* _Given problem 1_: In the thread on estimating the parameters of a mixture model in OpenTURNS, which scikit-learn class does the accepted answer recommend for estimating the parameters?

* _Selected text_:

════════

How to estimate the parameters of a mixture model in OpenTURNS?

Question

I would like to estimate the parameters of a mixture model of normal distributions in OpenTURNS (that is, the distribution of a weighted sum of Gaussian random variables). OpenTURNS can create such a mixture, but it cannot estimate its parameters. Moreover, I need to create the mixture as an OpenTURNS distribution in order to propagate uncertainty through a function.

For example, I know how to create a mixture of two normal distributions:

import openturns as ot
mu1 = 1.0
sigma1 = 0.5
mu2 = 3.0
sigma2 = 2.0
weights = [0.3, 0.7]
n1 = ot.Normal(mu1, sigma1)
n2 = ot.Normal(mu2, sigma2)
m = ot.Mixture([n1, n2], weights)

In this example, I would like to estimate mu1, sigma1, mu2, sigma2 on a given sample. In order to create a working example, it is easy to generate a sample by simulation.

s = m.getSample(100)

score 2 · Accepted Answer · edited Sep 03 '20 at 20:23

You can rely on scikit-learn's GaussianMixture to estimate the parameters and then use them to define a Mixture model in OpenTURNS.

The script hereafter contains a Python class MixtureFactory that estimates the parameters of a scikitlearn GaussianMixture and outputs an OpenTURNS Mixture distribution:

from sklearn.mixture import GaussianMixture
from sklearn.utils.validation import check_is_fitted
import openturns as ot
import numpy as np

class MixtureFactory(GaussianMixture):
    """

════════

* _Provided records_:

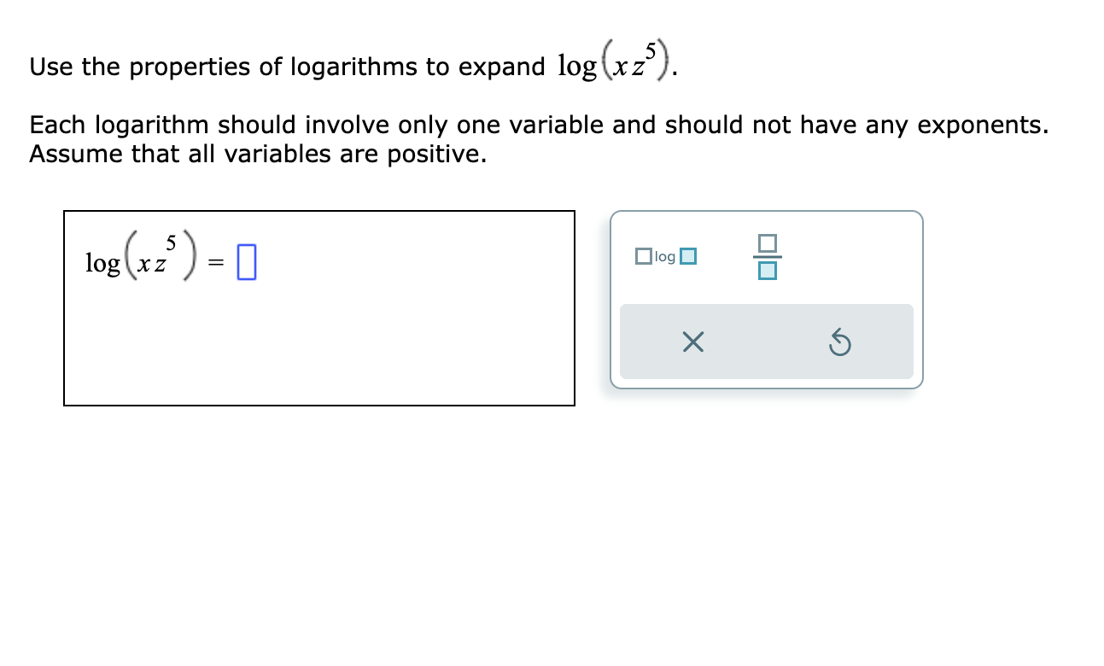Click the X clear-answer icon
The image size is (1104, 666).
[x=693, y=342]
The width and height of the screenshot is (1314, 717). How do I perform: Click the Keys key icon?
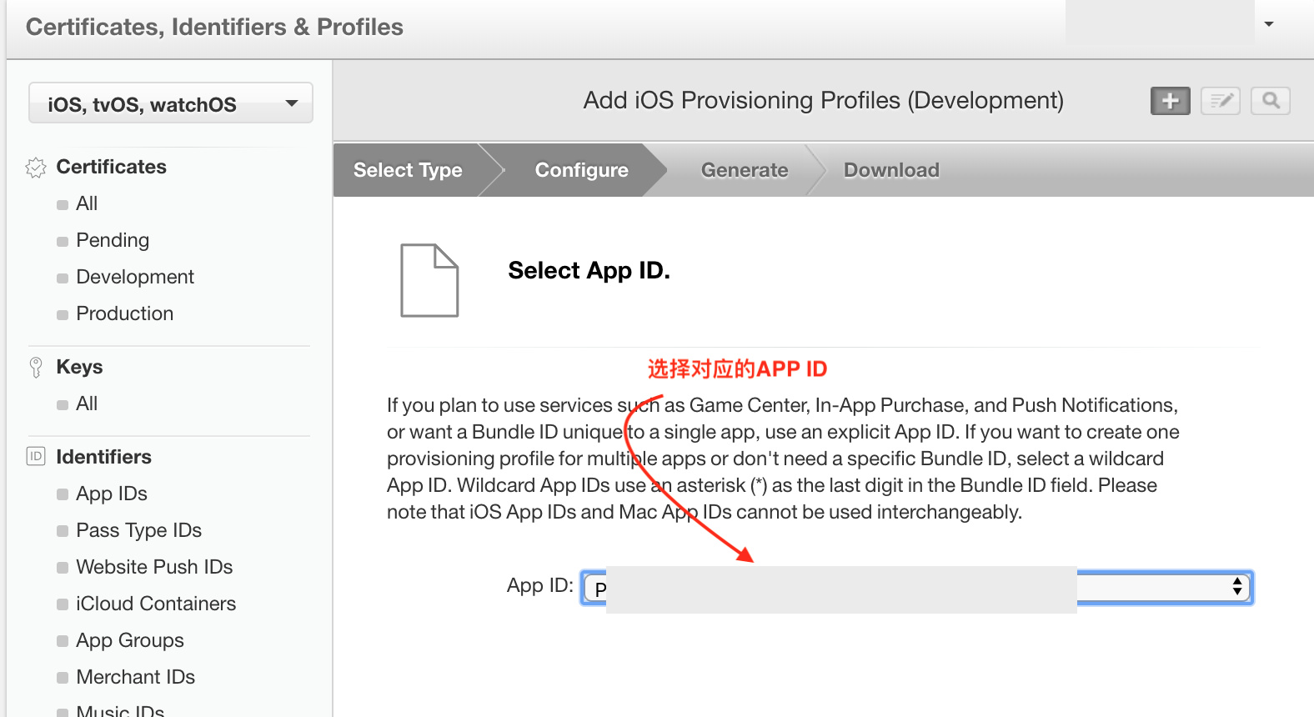pos(36,368)
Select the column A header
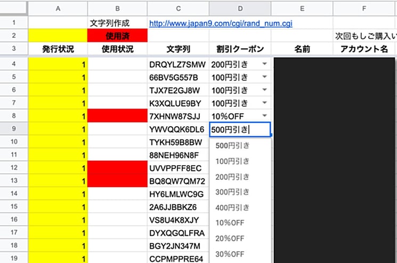The width and height of the screenshot is (397, 263). [58, 8]
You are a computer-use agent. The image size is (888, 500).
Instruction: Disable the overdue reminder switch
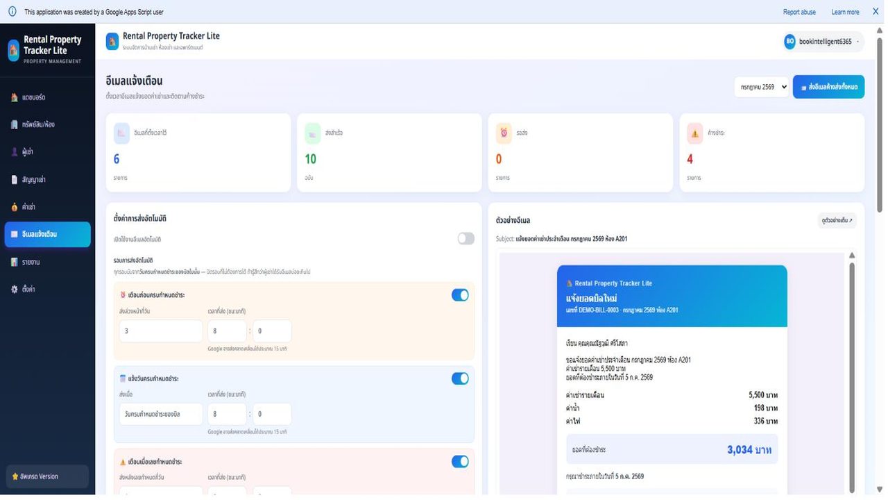point(460,462)
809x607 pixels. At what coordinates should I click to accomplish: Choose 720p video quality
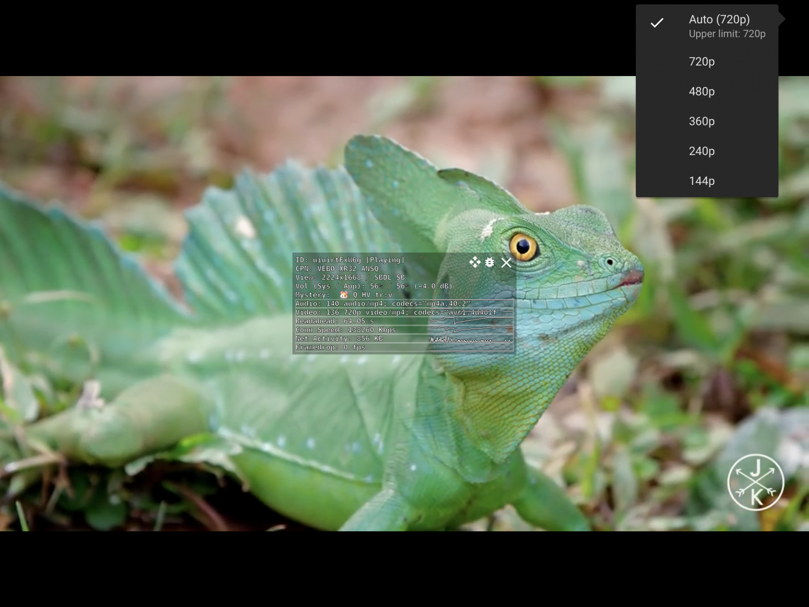coord(701,62)
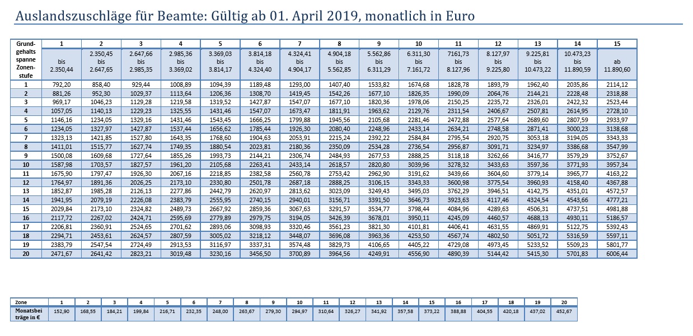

════════

* _Given problem 2_: Find each line of the entries above that contains the word "image", and copy every such line.

* _Written response 1_: GaussianMixture

* _Written response 2_:
The image size is (1104, 666).
You are a computer-use agent. The image size is (888, 500).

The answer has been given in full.